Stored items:
******************************
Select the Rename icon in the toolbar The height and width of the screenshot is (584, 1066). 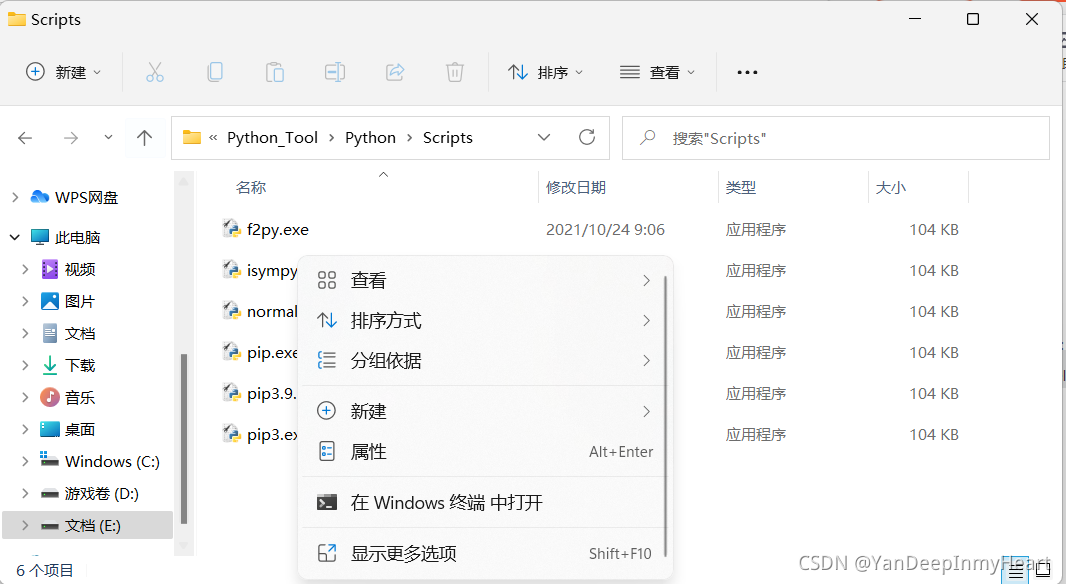click(x=335, y=71)
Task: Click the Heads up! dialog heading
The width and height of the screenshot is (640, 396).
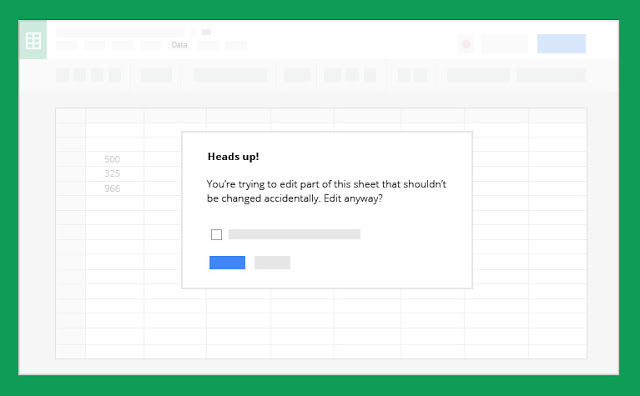Action: point(233,157)
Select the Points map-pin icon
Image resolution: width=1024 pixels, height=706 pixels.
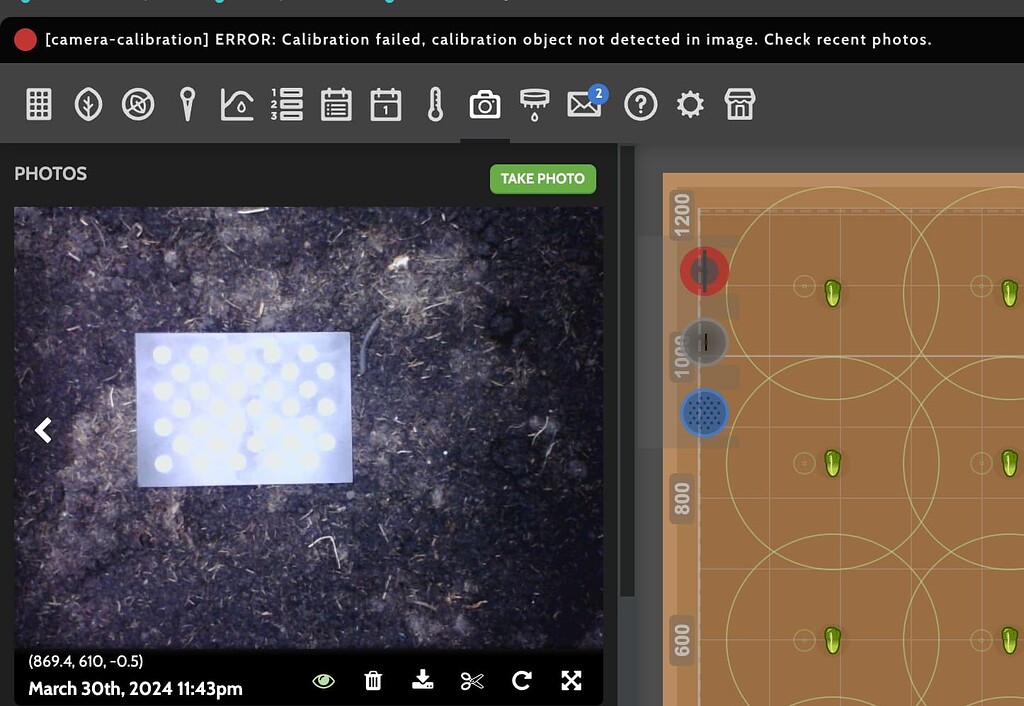187,103
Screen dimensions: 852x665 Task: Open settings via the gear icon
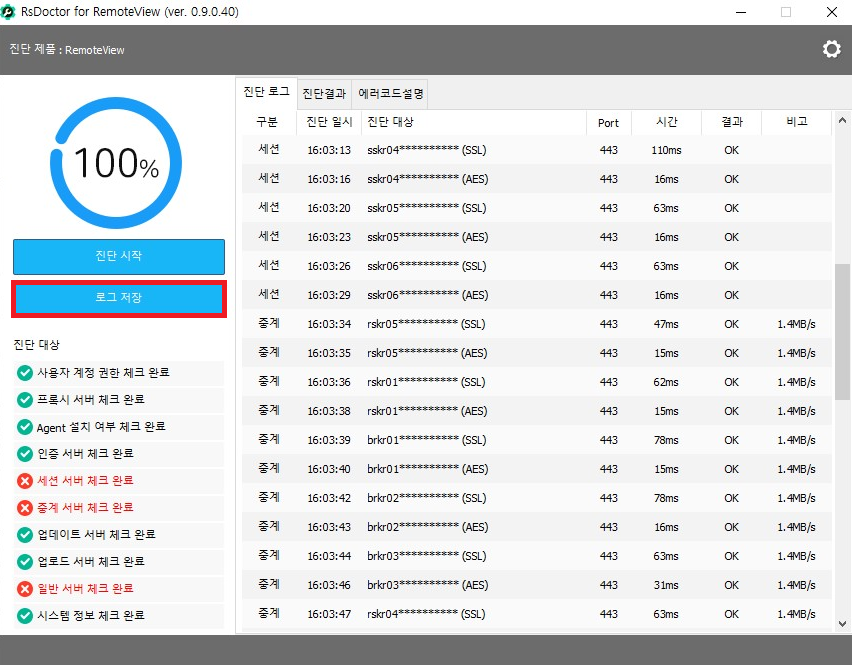click(x=831, y=49)
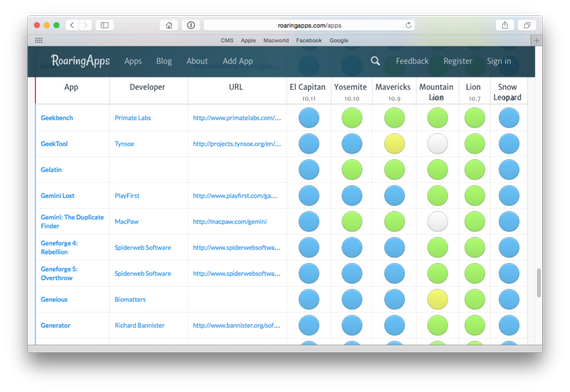Click the Feedback link in the header
The height and width of the screenshot is (392, 570).
(x=412, y=61)
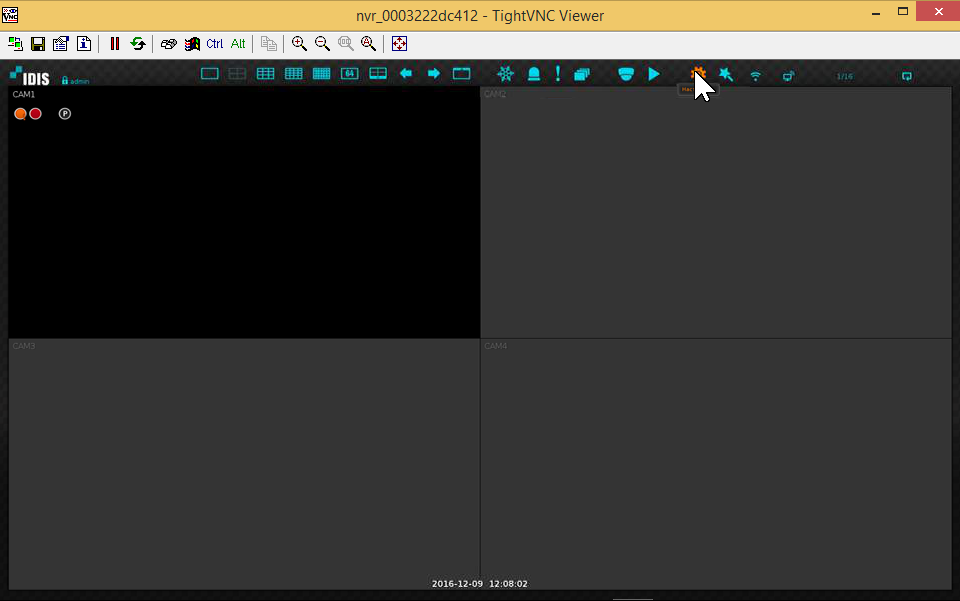Start playback with the play triangle
960x601 pixels.
click(x=654, y=74)
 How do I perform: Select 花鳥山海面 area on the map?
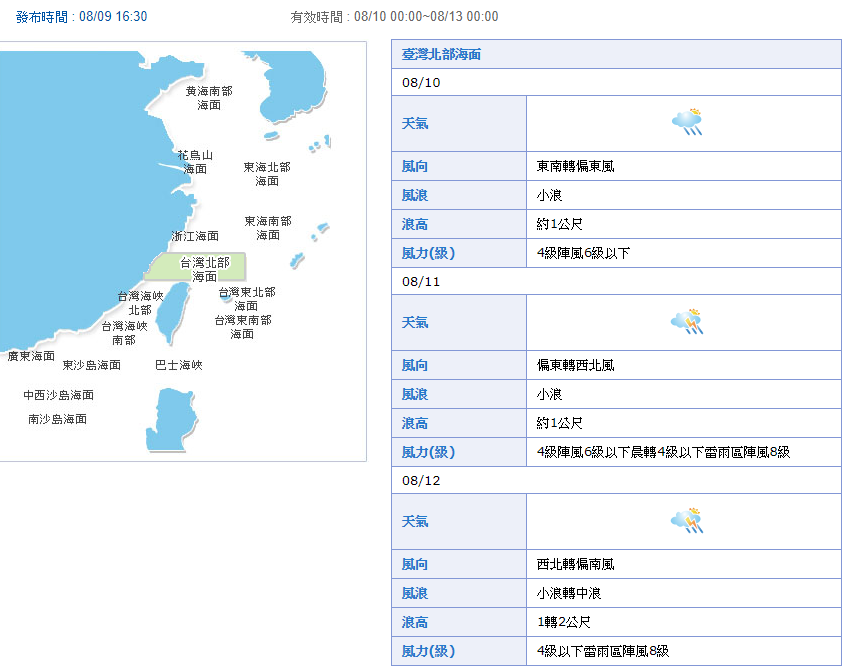pyautogui.click(x=195, y=162)
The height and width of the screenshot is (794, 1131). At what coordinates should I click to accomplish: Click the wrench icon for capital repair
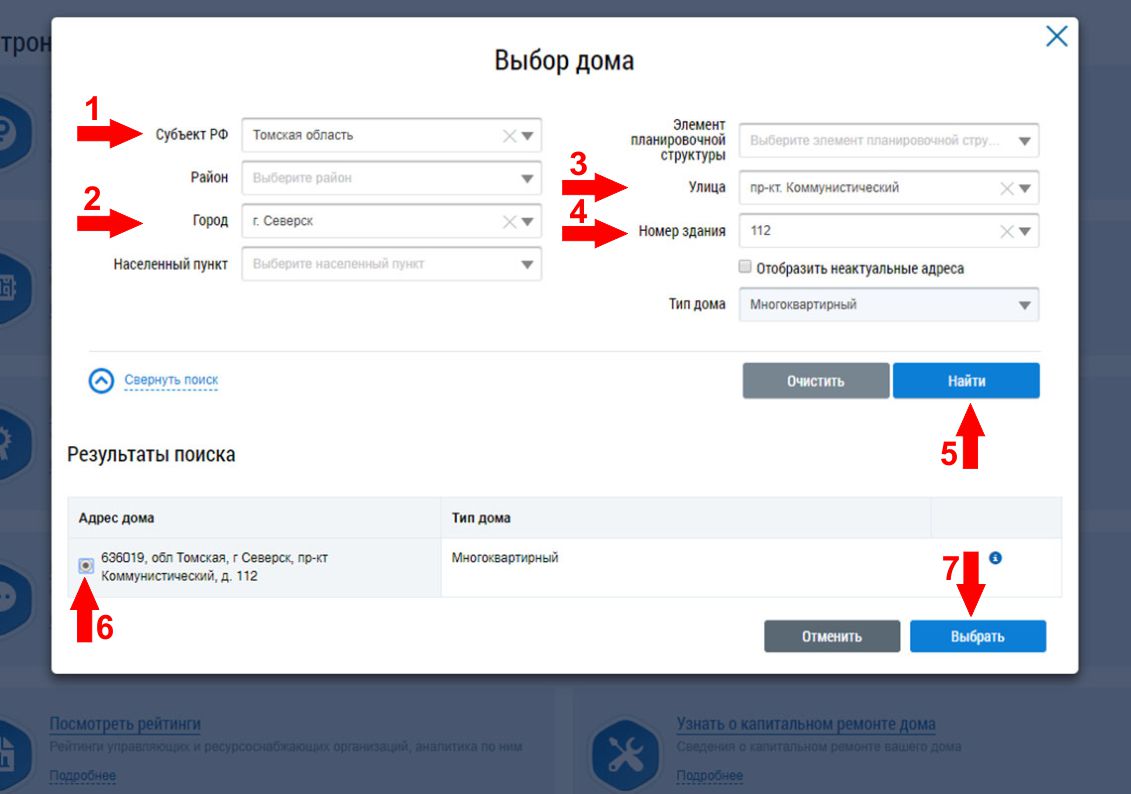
******************************
Nothing but the lines from the one that holds "Select the Points map-pin icon" through the end of the data should appear, written out exactly, without pictures.

Select the Points map-pin icon
Image resolution: width=1024 pixels, height=706 pixels.
187,103
Screen dimensions: 852x665 Task: Open settings via the gear icon
click(x=831, y=49)
Click the Feedback link in the header
The height and width of the screenshot is (392, 570).
(x=412, y=61)
Start playback with the play triangle
960x601 pixels.
click(x=654, y=74)
 How do I perform: Select 花鳥山海面 area on the map?
pyautogui.click(x=195, y=162)
The height and width of the screenshot is (794, 1131). At what coordinates should I click to accomplish: Click the wrench icon for capital repair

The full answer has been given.